BEGIN TEXT EXCERPT
I have two goose eggs under my friend’s broody hen – so I am praying they hatch! Wouldn’t it be fun to have some little goslings?


With perfect timing – or not so perfect timing – we also discovered a family of weasels or minks living in Abby’s work garage. This is bad news for someone raising any kind of small animal, especially chickens, ducks and turkeys. We have put out traps and poison but nothing has caught them yet. We are praying they do not start attacking the hens – it could only be a matter of time. They are vicious little creatures!

On another note, since our sweet baby #8 is due right in the midst of a big canning season, I have decided to plan ahead. All my soups and stews, I will try to can over the summer. I started canning some homemade chili this weekend, along with an Italian tomato chicken soup. If I can one type of soup or stew each week, we will have plenty for the Provision Room. This is a canning item I cannot skip as it makes such a difference in our busy days – just being able to pull out a jar of homemade soup during the cooler months and warm it up for the children for lunch or dinner is an amazing blessing.
END TEXT EXCERPT
BEGIN STORED DATA
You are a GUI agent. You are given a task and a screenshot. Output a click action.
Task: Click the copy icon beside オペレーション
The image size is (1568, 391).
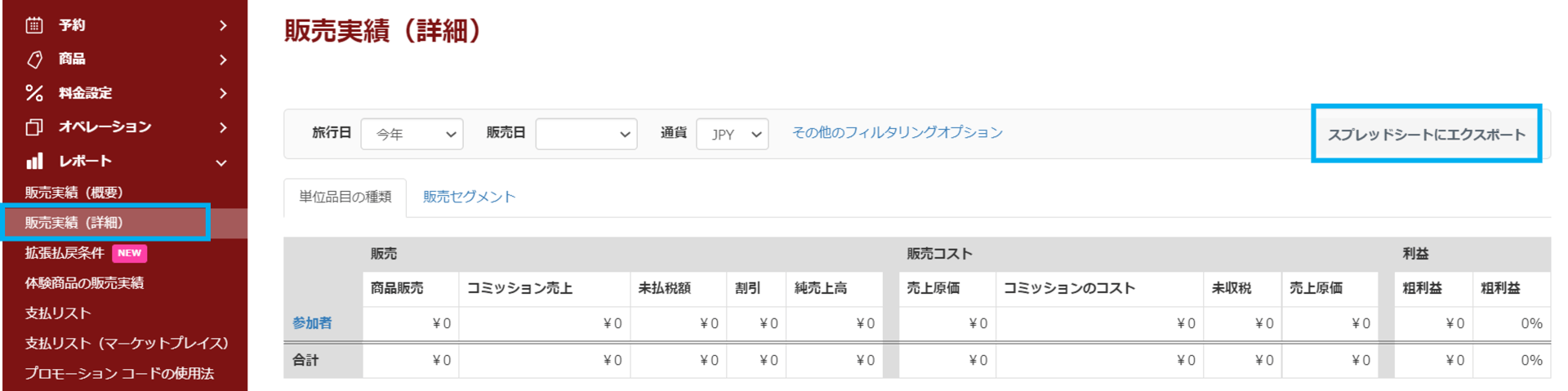pyautogui.click(x=34, y=127)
END STORED DATA
**GIVEN TASK:**
Resume the homestead journal entry about the goose eggs, the weasels, and the summer canning, picking up right after its last sentence.

**TASK RESULT:**
Along with the recent batch of chili and soup, rhubarb was on the canning schedule.

Our neighbours down the road have a lovely, huge patch of rhubarb. They offered some to us so of course, I accepted! The girls helped chop up the stalks and we have made rhubarb ketchup, stewed rhubarb and vanilla rhubarb jam so far.

Would you care for the recipe of the Vanilla Rhubarb jam?

The original recipe is found here.

Vanilla Rhubarb Jam

  • 10 cups of chopped rhubarb
  • 4 cups sugar
  • 1 cup brewed Earl Grey tea
  • 1-2 teaspoons of vanilla
  • 1 lemon, juiced
  • 1 packet of pectin
    (If you are unsure of using pectin, as I am, you may simply try a slow boil to reduce the jam further and skip the pectin addition altogether.
    Your jam may be a bit runnier, but that is okay, in my opinion.)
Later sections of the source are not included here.